# PySpark in Google Colab

Installing PySpark is not as straightforward as the usual process in Python. It involves more than just running a pip install. First, you need to install dependencies such as **Java 17** and **Apache Spark 3.5.1**.

In [None]:
# Install dependencies
!apt-get install openjdk-17-jdk-headless -qq > /dev/null
!wget -q https://dlcdn.apache.org/spark/spark-3.5.1/spark-3.5.1-bin-hadoop3.tgz
!tar xf spark-3.5.1-bin-hadoop3.tgz
!pip install -q findspark

The next step is to set up the environment variables. This ensures that the Colab environment can correctly locate and use the installed dependencies.

In [None]:
# Configure environment variables
import os
os.environ["JAVA_HOME"] = "/usr/lib/jvm/java-17-openjdk-amd64"
os.environ["SPARK_HOME"] = "/content/spark-3.5.1-bin-hadoop3"

# Make PySpark importable
import findspark
findspark.init('/content/spark-3.5.1-bin-hadoop3')

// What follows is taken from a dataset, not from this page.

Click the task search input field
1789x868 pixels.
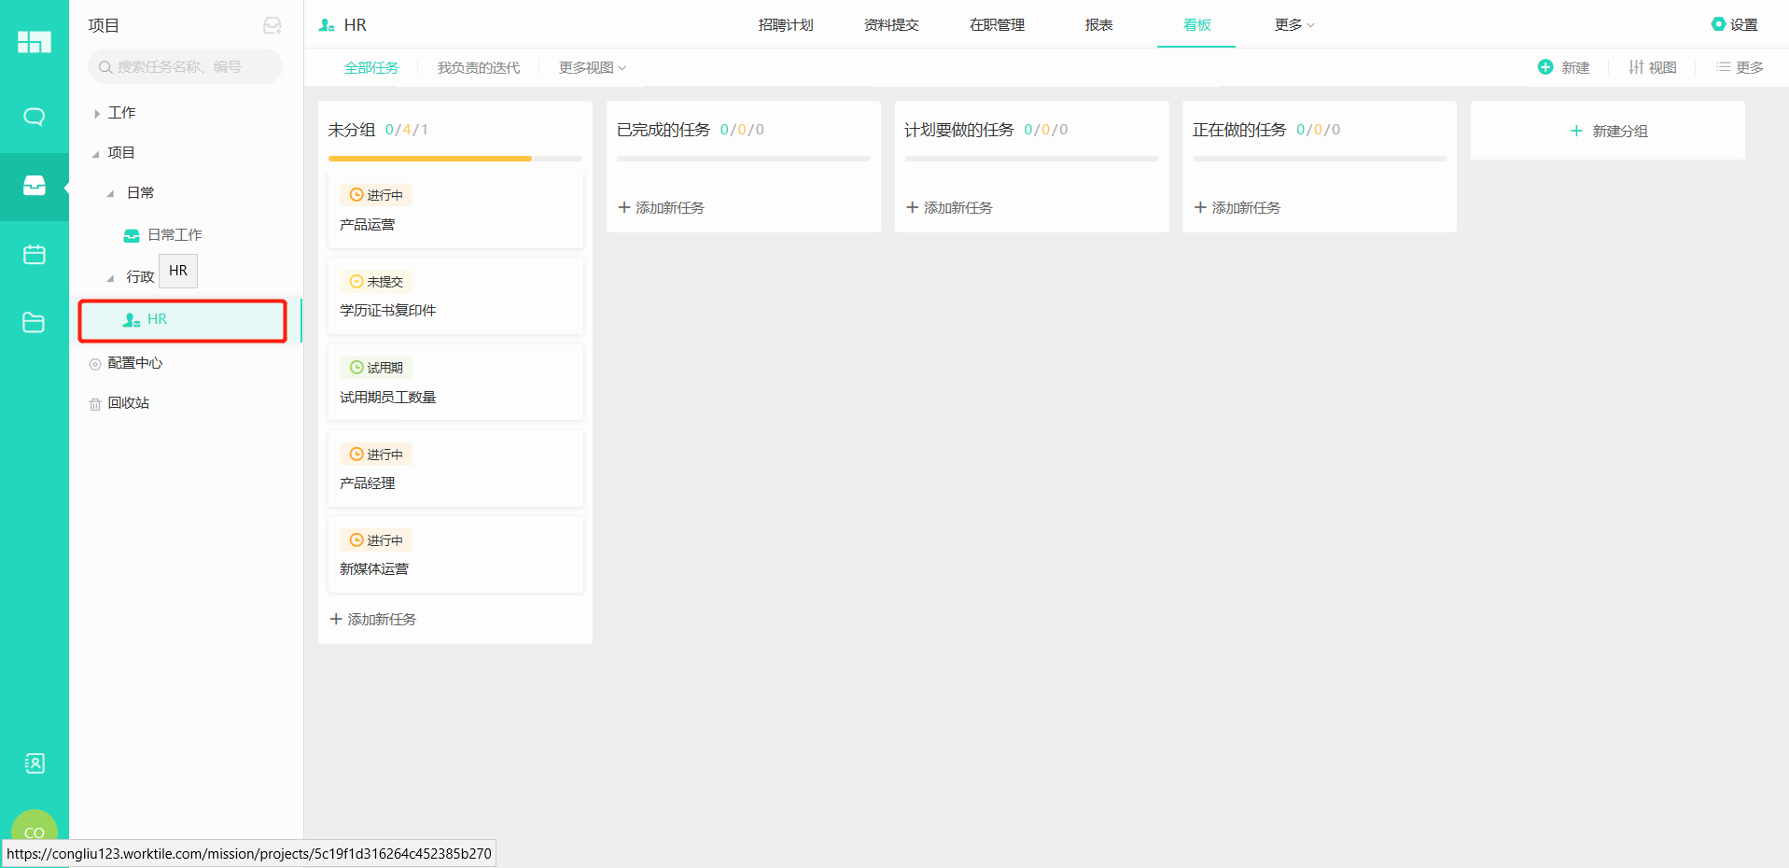tap(185, 67)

With everything set up, let's run a local session to test if the installation worked correctly.

In [None]:
from pyspark.sql import SparkSession

# Initialize Spark session
spark = SparkSession.builder.appName("Introduction").getOrCreate()

# Test the Spark session
df = spark.createDataFrame([(1, 'foo'), (2, 'bar')], ['id', 'label'])
df.show()

## **1 Using Spark with Python**

The first step in using Spark is to connect to a cluster.

In a practical scenario, the cluster will be hosted on a remote machine connected to all other nodes. This setup includes a primary machine known as the master, responsible for distributing data and tasks across the cluster.

### **1.1 Creating a SparkSession**

Creating multiple `SparkSessions` and `SparkContexts` can lead to issues, so it is a best practice to use the `SparkSession.builder.getOrCreate()` method. This method returns an existing `SparkSession` if it exists, otherwise, it creates a new one.

In [None]:
# Start a local session
from pyspark.sql import SparkSession

# Initialize Spark session
spark = SparkSession.builder.appName("Introduction").getOrCreate()

In [None]:
# Verify SparkContext
print(spark)

# Print Spark version
print(spark.version)

### **1.2 Using DataFrames**

The main data structure in Spark is the Resilient Distributed Dataset (RDD). This is a low-level object that enables Spark to perform its magic by distributing data across multiple nodes in the cluster.

The Spark DataFrame is designed to behave similarly to a SQL table (with variables in columns and observations in rows). Not only are DataFrames easier to understand, but they are also more optimized for performance.

When you start modifying and combining columns and rows of data, there are many ways to achieve the same result, but some methods are significantly more time-consuming than others. With RDDs, it's important to be aware of the performance implications.

To begin working with Spark DataFrames, you first need to create a `SparkSession` object from your `SparkContext`. You can think of the `SparkContext` as your connection to the cluster and the `SparkSession` as your interface for interacting with Spark.

In [None]:
from pyspark.sql import SparkSession
from pyspark.sql.functions import *

# Initialize SparkSession with a specific application name
spark = SparkSession.builder.appName("sp-functions").getOrCreate()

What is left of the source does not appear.